HCC Insurance Holdings Inc. Case 03/08/2007
According to the U.S. Securities and Exchange Commission (SEC), the SEC filed a civil lawsuit on July 18th, 2008, against HCC Insurance Holdings, Inc. (HCC), a Houston, Tex. insurance company; its former Chief Executive Officer, Stephen L. Way, 59, of Houston; and its former General Counsel, Christopher L. Martin, 41, of Houston, alleging violations related to stock-options backdating. Without admitting or denying the allegations, all three defendants agreed to settle the matter.
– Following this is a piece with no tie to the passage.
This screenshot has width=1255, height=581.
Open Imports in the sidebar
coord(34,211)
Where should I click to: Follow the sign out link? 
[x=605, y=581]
The SEC filed its complaint in United States District Court in Houston.
The complaint alleges that, on at least 38 and as many as 58 occasions from 1997 through 2005, Way looked back at HCC’s historical stock prices and, with the benefit of hindsight, chose grant dates for the options that coincided with the dates of low closing prices for the stock. At Way’s direction or with his knowledge, Martin, among other things, prepared documents indicating that HCC’s option grants had been made on earlier dates when HCC’s stock price had closed lower whereas in fact no such grants had been made on those dates. These inaccurate and misleading documents included written actions of HCC’s compensation committee, stock option agreements, and Forms 4 and 5 reporting the grants to the SEC. Among other things, the backdating of options caused the company to understate its compensation expense by approximately $26.6 million.
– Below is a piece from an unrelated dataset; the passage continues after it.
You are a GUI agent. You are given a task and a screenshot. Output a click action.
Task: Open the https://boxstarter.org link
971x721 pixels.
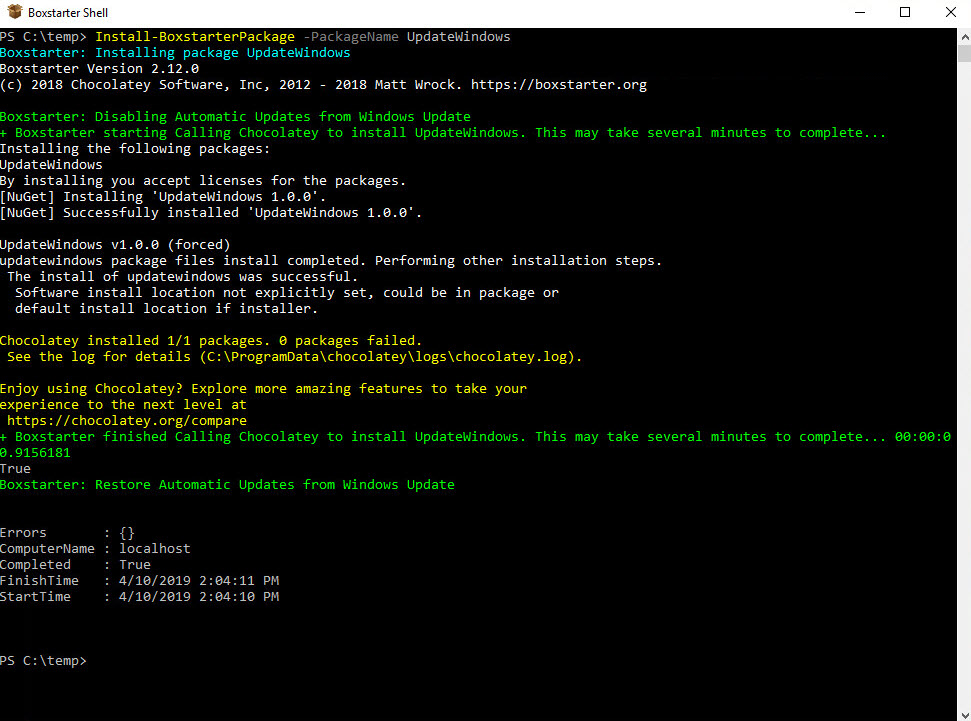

HCC consented to a permanent injunction from violations of the issuer-reporting, books-and-records, and internal-controls provisions of the federal securities laws, specifically Sections 13(a), 13(b)(2)(A), and 13(b)(2)(B) of the Securities Exchange Act of 1934 (Exchange Act) and Rules 12b-20, 13a-1, 13a-11 and 13a-13 thereunder.
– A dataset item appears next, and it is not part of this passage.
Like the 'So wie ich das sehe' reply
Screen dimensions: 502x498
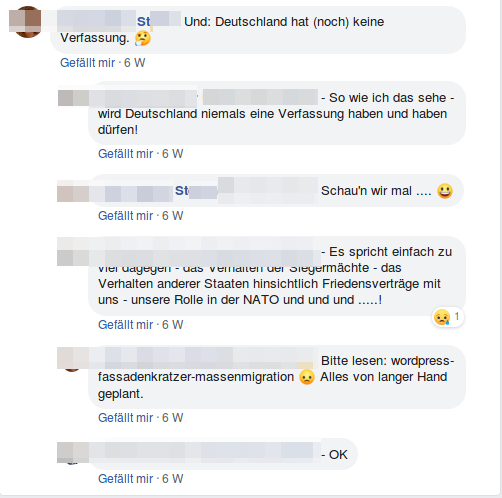(125, 154)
Way consented to a permanent injunction from violations of anti-fraud provisions of the federal securities laws and multiple other provisions, specifically Section 17(a) of the Securities Act of 1933 (Securities Act), Sections 10(b), 13(b)(5), 14(a), and 16(a) of the Exchange Act, and Exchange Act Rules 10b-5, 13a-14, 13b2-1, 13b2-2, 14a-3, 14a-9, and 16a-3, and aiding and abetting violations of Exchange Act Sections 13(a), 13(b)(2)(A), and 13(b)(2)(B) and Rules 12b-20, 13a-1, 13a-11, and 13a-13 thereunder. Way agreed to pay a $200,000 penalty and to be barred from serving as an officer or director of a public reporting company for five years.
Martin consented to a permanent injunction from violations of anti-fraud provisions of the federal securities laws and multiple other provisions, specifically Securities Act Sections 17(a)(2) and 17(a)(3), Exchange Act Sections 13(b)(5) and 16(a), and Exchange Act Rules 13b2-1, 13b2-2, and 16a-3, and aiding and abetting violations of Exchange Act Sections 13(a), 13(b)(2)(A), 13(b)(2)(B), and 14(a) and Rules 12b-20, 13a-1, 13a-11, 13a-13, 14a-3, and 14a-9 thereunder. Martin agreed to pay a $50,000 penalty. Martin also settled a related administrative proceeding pursuant to Rule 102(e) of the SEC’s Rules of Practice by consenting, without admitting or denying the SEC’s findings, to the entry of an order suspending him from appearing or practicing before the SEC as an attorney for two years. Settlement of the civil action is pending final approval by the court.